Just last week, I ended a friendship with someone I once called “one of my best friends.” Frankly, I handled it all wrong. She’d been shady, condescending and flat out deceitful for months, but I kept making excuses and brushing my dwindling affection under the rug. Finally, the issues climaxed in a drunken screaming match and her being blocked from every aspect of my life. It sucked and I cried for hours.

Learn from my mistakes: Do NOT DO what I did. Instead, listen to your gut. Your friend hasn’t done anything seriously wrong, but you don’t want to be friends with her anymore. I’m guessing there’s probably more to the story. You sound like a smart, kind person who wants to surround herself with successful, ambitious, like minded folk. It’s OK to get older and be pickier about your friends. You’ve already taken the first step: acknowledging the issue-now comes the tricky part.

Ideally, you’ll be able to distance yourself from this friendship without anyone getting hurt. Make a point of doing things that you’d want to do, but she’d be too immature to enjoy. Anywhere without a bar is a good bet. Don’t be condescending or snarky to this friend about the changes you’re making. That will make her fucking hate you, and you don’t need that drama.
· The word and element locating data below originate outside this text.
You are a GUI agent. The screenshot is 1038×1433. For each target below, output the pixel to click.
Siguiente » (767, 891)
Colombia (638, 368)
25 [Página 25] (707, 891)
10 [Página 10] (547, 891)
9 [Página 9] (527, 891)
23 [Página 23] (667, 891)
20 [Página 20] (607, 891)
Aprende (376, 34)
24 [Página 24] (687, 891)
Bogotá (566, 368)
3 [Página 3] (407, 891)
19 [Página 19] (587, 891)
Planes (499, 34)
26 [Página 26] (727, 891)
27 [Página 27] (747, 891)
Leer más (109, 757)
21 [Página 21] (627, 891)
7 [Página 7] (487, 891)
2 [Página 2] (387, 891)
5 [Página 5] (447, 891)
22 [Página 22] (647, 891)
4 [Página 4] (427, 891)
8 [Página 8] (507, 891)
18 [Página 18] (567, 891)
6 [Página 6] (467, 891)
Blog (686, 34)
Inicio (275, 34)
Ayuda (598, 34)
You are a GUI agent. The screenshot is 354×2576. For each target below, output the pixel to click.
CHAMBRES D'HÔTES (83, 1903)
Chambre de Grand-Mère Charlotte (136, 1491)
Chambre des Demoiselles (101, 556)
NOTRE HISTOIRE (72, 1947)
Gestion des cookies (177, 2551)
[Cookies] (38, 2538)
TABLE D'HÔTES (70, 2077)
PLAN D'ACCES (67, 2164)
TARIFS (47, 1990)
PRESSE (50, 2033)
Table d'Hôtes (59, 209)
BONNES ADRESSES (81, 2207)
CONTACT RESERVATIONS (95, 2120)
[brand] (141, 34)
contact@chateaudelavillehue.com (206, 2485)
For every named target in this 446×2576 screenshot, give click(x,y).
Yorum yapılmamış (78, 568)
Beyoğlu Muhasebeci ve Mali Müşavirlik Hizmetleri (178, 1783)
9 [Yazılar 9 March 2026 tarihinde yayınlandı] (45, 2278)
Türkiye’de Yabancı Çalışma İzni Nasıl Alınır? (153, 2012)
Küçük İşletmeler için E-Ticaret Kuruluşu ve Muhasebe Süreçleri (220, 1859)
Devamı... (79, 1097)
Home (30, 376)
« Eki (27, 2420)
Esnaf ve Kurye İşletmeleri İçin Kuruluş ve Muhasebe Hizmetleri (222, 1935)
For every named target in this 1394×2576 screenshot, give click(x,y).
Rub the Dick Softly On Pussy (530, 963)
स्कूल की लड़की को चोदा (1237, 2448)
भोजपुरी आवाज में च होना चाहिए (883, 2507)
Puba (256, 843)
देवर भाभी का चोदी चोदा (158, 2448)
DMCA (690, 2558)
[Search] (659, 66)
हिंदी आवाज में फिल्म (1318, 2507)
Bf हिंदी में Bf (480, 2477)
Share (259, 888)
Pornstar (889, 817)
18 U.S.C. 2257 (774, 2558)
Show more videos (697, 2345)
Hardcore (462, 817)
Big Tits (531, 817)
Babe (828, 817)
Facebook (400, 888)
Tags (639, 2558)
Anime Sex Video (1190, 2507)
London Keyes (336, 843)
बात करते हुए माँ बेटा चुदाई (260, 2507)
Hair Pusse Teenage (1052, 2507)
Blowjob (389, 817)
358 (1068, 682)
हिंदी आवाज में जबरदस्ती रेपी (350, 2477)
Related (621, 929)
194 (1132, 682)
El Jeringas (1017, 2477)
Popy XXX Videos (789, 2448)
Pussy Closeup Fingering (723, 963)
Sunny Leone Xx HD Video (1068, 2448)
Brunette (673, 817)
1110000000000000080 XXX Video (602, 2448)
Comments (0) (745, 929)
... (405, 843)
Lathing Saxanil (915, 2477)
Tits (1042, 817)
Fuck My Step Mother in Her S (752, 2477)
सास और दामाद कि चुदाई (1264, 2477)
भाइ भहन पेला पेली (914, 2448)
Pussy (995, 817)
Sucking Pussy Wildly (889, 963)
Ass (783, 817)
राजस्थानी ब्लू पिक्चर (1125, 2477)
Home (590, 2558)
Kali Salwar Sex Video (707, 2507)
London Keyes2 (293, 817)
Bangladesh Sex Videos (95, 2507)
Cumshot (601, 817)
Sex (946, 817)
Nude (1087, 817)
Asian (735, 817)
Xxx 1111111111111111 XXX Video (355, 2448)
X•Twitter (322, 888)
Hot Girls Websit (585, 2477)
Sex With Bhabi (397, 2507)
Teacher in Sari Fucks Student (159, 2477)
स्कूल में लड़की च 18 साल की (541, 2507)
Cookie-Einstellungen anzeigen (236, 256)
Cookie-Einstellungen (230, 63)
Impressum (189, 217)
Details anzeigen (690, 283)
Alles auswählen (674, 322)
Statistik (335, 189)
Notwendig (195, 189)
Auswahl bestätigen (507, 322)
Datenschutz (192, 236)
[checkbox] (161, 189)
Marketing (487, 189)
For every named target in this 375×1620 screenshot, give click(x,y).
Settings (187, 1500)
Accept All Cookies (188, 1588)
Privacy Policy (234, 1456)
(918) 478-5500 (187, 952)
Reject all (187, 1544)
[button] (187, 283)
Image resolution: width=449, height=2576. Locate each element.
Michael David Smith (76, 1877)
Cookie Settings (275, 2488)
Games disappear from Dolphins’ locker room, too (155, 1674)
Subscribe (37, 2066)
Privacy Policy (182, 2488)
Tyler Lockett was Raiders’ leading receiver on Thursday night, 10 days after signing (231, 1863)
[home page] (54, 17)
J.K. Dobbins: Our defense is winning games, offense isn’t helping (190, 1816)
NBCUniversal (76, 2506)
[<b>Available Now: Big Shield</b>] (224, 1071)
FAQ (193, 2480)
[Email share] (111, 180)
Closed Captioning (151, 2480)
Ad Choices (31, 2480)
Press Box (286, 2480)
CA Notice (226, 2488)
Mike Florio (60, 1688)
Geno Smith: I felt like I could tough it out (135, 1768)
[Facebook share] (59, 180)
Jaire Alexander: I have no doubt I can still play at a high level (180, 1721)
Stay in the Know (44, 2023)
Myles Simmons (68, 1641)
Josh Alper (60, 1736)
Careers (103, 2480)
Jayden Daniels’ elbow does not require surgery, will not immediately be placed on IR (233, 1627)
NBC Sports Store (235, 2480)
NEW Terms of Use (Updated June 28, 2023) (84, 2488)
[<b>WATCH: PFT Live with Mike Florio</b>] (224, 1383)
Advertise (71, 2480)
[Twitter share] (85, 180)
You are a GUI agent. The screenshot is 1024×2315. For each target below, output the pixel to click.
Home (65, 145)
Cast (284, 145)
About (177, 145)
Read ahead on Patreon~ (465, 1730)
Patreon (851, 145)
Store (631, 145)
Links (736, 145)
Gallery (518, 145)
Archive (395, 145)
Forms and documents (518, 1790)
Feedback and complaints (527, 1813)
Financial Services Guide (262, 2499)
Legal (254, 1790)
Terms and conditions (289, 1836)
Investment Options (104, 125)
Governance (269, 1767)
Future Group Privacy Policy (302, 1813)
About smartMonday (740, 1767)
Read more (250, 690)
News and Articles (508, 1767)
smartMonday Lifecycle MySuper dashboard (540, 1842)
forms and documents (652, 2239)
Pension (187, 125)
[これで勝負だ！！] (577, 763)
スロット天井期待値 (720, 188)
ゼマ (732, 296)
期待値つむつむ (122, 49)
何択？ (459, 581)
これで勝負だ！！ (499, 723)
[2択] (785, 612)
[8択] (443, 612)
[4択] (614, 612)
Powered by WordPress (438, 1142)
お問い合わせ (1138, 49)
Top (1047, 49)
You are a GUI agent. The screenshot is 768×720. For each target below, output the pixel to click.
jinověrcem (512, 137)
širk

If she reaches out to talk about your polite disappearing act, don’t make excuses, lie, or string her along. At the same time, be extremely careful of how you phrase the issue. Say “I” not “you.” “I want to drink less,” “I want to focus on my career,” “I don’t want no scrub.”

Be real, BE NICE, and end the friendship on a positive note.

Verdict: Your friend isn’t a biffle or beezy; she’s just not the right friend for you. Ending a friendship is often just as devastating and heartbreaking as ending a relationship. Be kind.

Dear Biffle or Beezy,

A mutual friend has put my girlfriend in touch with another gay girl who is super hot and coming to my college for a semester abroad. I’m feeling really insecure and crazy and like I want to go out and spend a million $ making myself look good. What would you do if you were in my situation?

Sincerely,

Inadequate Coed

Dear Inadequate Coed,

What you’ve got here is a classic three part issue. First, you want to amp up attractiveness to max fuckability quotient-basically make yourself as fly as possible without resorting to major lifestyle changes like working out every day (ick). You don’t need to spend mad money to amp up your game. Simply take an honest look at yourself, and write down a list of your strengths and weaknesses. If you’re not sure, think about the women you admire/want to emulate. Ask yourself what you like or envy in other lesbians. Then, do as they do. You gotta take what you like, then make it work for you.

One easy way to make yourself look a little better is makeup! No matter how butch a dyke is, she can always benefit from makeup. Swing by Sephora and ask a sales associate to help you pick out a handful of products. (Concealer, mascara, and and eyeshadow duo can work wonders.)

If you’re really concerned about this girl, defuse the potential for drama/out of relationship touching by making a massive effort to befriend her. She’s way less likely to mack on your girl if you’ve been super nice to her. Guilt is a glorious tool!

Finally, remember to focus on the positive in addition to the negative. Your girlfriend is your girlfriend for a reason. Nothing is sexier than confidence. I don’t know why-that’s just the way women work. Fake confidence till you feel confident; that’s what everyone else is doing.

Verdict: Make this bish your biffle so she doesn’t become a girlfriend creeping beezy.